A few kilometers further we pulled over and explored a wolf den dug into the bank of the river.  Within the main chamber there was a clean beaver skull. Multiple escape routes led to other access holes, including small ones that only pups could travel. The whole area was covered in a dense network of wolf trails. Terry told us that he had seen the black wolf before. He is the alpha male of a large pack that lives in this area.

A Sacred Relationship – August 31 afternoon

Shortly after lunch we saw what looked like 3 logs floating in the river. But as they moved across the current we realized that these were caribou fording the river. They emerged on the other bank, their velvety antlers dripping river water, took a quick look at us and disappeared into the forest.

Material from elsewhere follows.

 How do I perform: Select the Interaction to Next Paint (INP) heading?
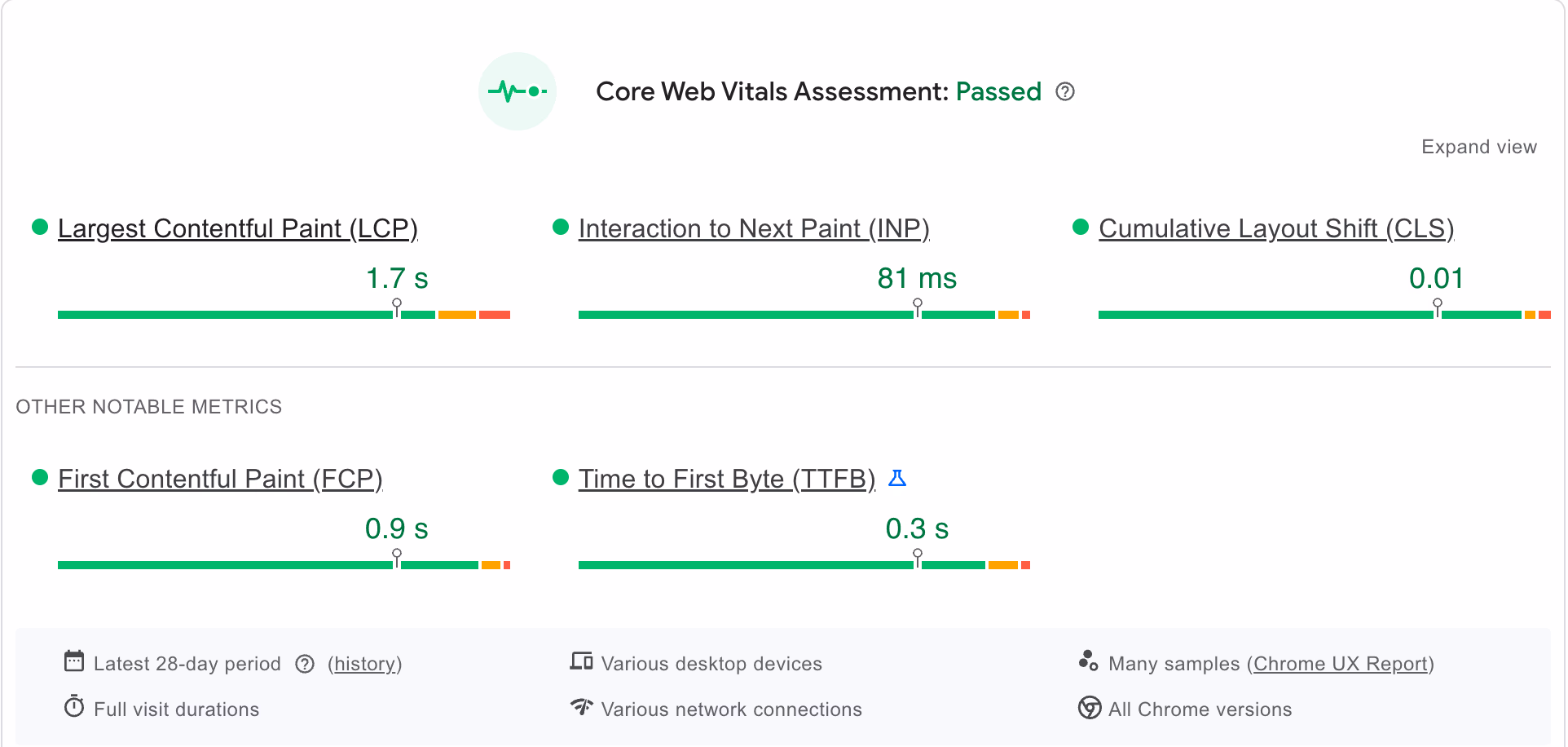pos(754,228)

A short while later Orion and Joel saw another group of caribou and took one to feed our group. Richard thanked the animal, cleaned it expertly, and then arranged the head, legs and hide neatly to show respect and to ease its journey to the next life.

These are “muskeg caribou,” not the more rare and elusive Woodland Caribou found at Big Trout Lake. Both types have healthy populations in KI Homeland.

We grilled the choice cuts over an open fire after marinating it in moose berries (taste like sour cherries), honey and garlic — a real delicacy.

Caribou have been an essential source of protein for the KI for thousands of years. They remain one of the healthiest and most affordable sources of sustenance available to people in KI where outside food must be flown in or trucked long distances over ice roads. The people of KI take care of the vast landscape the caribou rely on, and the caribou provide much needed winter meat — a sacred and ancient relationship that lives on.

After eating from the land for a week it is not hard to understand why KI would want to ensure that their water as clean as possible. Anything that contaminates the land and the water hear will end up in the animals that KI people live on, and ultimately in their own bodies.”

The KI First Nation has accepted responsibility to protect this pristine area for future generations. This kind of wisdom, courage and leadership is almost completely absent at every level of our own governments. It is imperative that we support them in this struggle to take stewardship over their land and resources.